REQUIRED WORK
When you reach the line containing "This screenshot has height=932, width=690." in the records below, start copying exactly, and stop once you have copied the line containing "Add a new role".

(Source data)
..............................

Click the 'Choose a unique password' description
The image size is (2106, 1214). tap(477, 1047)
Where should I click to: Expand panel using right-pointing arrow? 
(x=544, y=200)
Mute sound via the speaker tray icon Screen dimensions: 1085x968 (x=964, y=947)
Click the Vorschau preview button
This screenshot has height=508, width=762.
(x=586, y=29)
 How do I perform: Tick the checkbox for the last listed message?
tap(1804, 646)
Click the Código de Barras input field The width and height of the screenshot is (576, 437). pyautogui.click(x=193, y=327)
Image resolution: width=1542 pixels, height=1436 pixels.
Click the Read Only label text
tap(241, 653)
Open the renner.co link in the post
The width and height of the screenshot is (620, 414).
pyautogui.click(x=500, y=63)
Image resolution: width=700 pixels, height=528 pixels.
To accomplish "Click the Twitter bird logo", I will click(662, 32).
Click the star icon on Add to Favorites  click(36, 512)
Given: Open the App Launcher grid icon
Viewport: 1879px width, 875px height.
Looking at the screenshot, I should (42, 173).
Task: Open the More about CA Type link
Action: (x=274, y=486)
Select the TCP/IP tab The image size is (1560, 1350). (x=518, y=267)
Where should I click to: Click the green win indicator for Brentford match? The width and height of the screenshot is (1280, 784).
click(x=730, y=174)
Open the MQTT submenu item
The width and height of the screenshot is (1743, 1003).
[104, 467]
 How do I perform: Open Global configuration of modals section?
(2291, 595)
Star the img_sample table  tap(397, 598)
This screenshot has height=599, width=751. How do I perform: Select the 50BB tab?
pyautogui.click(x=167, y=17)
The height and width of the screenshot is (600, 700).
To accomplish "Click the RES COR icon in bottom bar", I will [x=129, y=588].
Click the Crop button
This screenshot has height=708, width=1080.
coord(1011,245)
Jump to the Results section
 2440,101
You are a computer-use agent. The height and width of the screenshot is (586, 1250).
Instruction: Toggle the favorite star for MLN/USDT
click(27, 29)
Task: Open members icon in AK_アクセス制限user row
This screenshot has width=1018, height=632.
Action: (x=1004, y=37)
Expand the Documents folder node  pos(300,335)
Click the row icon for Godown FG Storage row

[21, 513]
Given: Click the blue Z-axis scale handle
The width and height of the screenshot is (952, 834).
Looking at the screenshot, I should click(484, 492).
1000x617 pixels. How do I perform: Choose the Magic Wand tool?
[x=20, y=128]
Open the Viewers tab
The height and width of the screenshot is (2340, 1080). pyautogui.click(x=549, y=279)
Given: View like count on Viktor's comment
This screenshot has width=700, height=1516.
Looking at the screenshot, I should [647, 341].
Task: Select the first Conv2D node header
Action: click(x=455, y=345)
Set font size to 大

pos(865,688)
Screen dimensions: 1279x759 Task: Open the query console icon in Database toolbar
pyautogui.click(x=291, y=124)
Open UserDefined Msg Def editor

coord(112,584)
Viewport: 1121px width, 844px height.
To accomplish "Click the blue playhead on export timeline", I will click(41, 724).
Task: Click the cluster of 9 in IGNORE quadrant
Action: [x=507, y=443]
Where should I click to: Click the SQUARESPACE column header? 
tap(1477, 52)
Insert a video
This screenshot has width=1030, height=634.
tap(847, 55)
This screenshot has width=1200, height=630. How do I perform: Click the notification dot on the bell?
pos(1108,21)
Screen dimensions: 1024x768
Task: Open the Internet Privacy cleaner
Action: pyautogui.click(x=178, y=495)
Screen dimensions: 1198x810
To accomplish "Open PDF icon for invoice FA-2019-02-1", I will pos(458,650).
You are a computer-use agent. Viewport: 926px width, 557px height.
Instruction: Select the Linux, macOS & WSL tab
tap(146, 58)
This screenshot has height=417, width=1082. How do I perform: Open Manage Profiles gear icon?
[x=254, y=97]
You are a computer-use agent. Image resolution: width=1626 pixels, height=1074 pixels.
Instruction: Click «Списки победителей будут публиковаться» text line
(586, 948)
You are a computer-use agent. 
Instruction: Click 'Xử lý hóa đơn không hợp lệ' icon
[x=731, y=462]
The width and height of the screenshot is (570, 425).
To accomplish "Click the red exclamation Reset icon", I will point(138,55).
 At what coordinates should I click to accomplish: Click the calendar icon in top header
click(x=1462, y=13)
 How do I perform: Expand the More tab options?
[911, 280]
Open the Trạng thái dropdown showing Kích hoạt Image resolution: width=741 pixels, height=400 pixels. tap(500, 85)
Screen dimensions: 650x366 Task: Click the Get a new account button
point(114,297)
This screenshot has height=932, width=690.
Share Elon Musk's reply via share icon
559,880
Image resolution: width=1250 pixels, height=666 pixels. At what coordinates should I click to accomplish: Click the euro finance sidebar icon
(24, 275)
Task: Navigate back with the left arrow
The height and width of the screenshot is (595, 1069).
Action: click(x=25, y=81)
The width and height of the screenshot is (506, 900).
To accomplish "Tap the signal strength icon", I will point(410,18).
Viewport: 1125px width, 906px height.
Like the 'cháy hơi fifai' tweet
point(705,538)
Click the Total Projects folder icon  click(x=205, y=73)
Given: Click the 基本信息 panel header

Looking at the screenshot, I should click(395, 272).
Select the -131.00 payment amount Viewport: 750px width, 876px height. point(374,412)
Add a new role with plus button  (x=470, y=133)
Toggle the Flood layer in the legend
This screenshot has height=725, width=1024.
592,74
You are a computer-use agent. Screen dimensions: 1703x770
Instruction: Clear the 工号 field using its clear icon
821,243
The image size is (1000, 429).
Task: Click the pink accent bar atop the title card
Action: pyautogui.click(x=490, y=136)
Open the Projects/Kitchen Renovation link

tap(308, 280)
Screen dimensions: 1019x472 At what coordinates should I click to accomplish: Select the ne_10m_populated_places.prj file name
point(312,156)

..............................

RESPONSE BELOW
This screenshot has height=932, width=690.
Share Elon Musk's reply via share icon
559,880
Image resolution: width=1250 pixels, height=666 pixels. At what coordinates should I click to accomplish: Click the euro finance sidebar icon
(24, 275)
Task: Navigate back with the left arrow
The height and width of the screenshot is (595, 1069).
Action: click(x=25, y=81)
The width and height of the screenshot is (506, 900).
To accomplish "Tap the signal strength icon", I will point(410,18).
Viewport: 1125px width, 906px height.
Like the 'cháy hơi fifai' tweet
point(705,538)
Click the Total Projects folder icon  click(x=205, y=73)
Given: Click the 基本信息 panel header

Looking at the screenshot, I should click(395, 272).
Select the -131.00 payment amount Viewport: 750px width, 876px height. point(374,412)
Add a new role with plus button  (x=470, y=133)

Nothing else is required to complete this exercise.